Of note, only weak, yet statistically significant, correlation was documented between FEP concentration and serum transferrin level. No meaningful link was traced between FEP concentration and other iron‐related parameters.

Curiously, slightly higher levels of ALT were measured in UVA photosensitive individuals than those with a negative UVA phototest. ALT levels were well within normal ranges in both groups, and none of the subjects had a history of hepatopathy. Although this finding could be linked to both disease severity and risk of future liver disease, its interpretation remains uncertain.

The main limitation of the present study is the scarce numerosity of our cohort mainly due to the rarity of EPP, and its major strength resides in the use of phototesting as objective means for the assessment of acute photosensitivity and related symptoms. Other noteworthy limitations include (a) the propensity of patients to be more aware of symptoms and to report them in a clinical setting, rather than in everyday life; (b) day‐to‐day variability of photosensitivity in EPP; (c) differences in photosensitivity at different body sites due to discrepancies in dermal thickness and vascular density , ; (d) the lack of 7‐hour readings, which were not performed due to practical reasons; (e) although UVA radiation accounts for more than 95% of total emissions of our UVA source, a small, negligible percentage of radiations was represented by blue light–skewed visible light.

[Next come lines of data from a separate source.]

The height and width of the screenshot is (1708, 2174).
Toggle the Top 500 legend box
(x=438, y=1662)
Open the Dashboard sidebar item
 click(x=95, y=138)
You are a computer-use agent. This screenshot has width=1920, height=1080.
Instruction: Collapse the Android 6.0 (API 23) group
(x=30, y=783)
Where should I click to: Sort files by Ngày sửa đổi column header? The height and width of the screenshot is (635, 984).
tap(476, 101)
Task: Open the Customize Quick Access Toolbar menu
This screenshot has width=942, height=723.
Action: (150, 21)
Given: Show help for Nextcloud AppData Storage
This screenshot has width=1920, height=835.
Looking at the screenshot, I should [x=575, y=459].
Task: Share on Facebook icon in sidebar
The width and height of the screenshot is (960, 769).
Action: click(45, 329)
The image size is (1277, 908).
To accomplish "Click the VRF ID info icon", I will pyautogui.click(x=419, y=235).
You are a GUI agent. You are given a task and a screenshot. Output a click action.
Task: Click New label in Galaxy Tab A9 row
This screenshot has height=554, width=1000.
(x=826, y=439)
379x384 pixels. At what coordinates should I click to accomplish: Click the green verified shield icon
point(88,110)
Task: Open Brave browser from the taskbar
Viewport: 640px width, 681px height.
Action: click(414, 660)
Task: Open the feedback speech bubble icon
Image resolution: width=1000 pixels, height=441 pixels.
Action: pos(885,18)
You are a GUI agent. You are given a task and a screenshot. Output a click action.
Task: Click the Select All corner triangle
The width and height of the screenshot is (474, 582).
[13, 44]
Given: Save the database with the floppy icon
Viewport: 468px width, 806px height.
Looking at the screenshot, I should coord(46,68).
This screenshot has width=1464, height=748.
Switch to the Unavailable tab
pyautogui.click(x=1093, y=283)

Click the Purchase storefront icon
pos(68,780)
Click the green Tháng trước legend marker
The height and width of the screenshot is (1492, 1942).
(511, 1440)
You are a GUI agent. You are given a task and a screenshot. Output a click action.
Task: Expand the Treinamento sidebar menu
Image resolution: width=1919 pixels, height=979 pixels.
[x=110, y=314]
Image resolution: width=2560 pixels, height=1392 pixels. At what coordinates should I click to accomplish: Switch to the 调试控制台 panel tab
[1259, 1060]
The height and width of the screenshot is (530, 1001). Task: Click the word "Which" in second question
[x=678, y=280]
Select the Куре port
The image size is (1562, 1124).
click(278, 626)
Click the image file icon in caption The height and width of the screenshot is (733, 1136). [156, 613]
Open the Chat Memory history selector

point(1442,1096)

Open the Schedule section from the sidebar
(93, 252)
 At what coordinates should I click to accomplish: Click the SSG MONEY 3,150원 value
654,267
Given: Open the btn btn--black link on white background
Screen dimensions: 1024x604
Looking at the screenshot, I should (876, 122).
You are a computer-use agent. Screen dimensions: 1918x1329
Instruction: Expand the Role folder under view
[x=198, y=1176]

In conclusion, the present study provides novel insights into the relationship between FEP concentration, laboratory findings, and phototesting results in EPP patients. Although higher FEP levels, lower serum iron concentrations, and transferrin saturation values were found in patients with positive UVA phototesting results, photosensitivity to both UVA and visible light was documented in the majority of those with at least a positive phototest result, indicating the viability of both techniques in the evaluation of EPP. Iron metabolism imbalance may be an epiphenomenon of disease severity, which also translates into higher photosensitivity. From a practical perspective, we believe that these findings may provide guidance in the management of the condition, counseling patients so that they may avoid unintended UVA exposure, especially if the laboratory examinations, such as low transferrin saturation, lower serum iron, and higher FEP levels, suggest greater proneness to UVA photosensitivity. Further research on larger samples will be required to confirm our findings.

CONFLICT OF INTEREST

Giovanni Genovese, Carlo Alberto Maronese, Chiara Moltrasio, Roberta Piccinno, Dario Antonio Marletta, Giacomo De Luca, Giovanna Graziadei, Francesca Granata, Elena Di Pierro, Maria Domenica Cappellini, and Angelo Valerio Marzano declare that they have no conflict of interest.

AUTHOR CONTRIBUTIONS

Giovanni Genovese and Carlo Alberto Maronese equally participated in data analysis and interpretation and drafting of the manuscript. Giacomo De Luca and Giovanna Graziadei participated in acquisition of clinical and laboratory data. Dario Antonio Marletta and Roberta Piccinno performed the phototests and participated in acquisition of data. Elena Di Pierro, Francesca Granata, and Chiara Moltrasio participated in acquisition and interpretation of genetic data. Angelo Valerio Marzano and Maria Domenica Cappellini participated in study concept and design and supervised the study. All authors critically revised the manuscript for important intellectual content and approved the final manuscript.

ETHICS APPROVAL

The study was approved by the Institutional Review Board of the Ethical Committee (number: 133_2018) and conducted in accordance with the ethical standards of the responsible committee on human experimentation (institutional and national) and with the Helsinki Declaration of 1975, as revised in 2000.

PATIENT CONSENT STATEMENT

Written informed consent was obtained from all patients for being included in the study.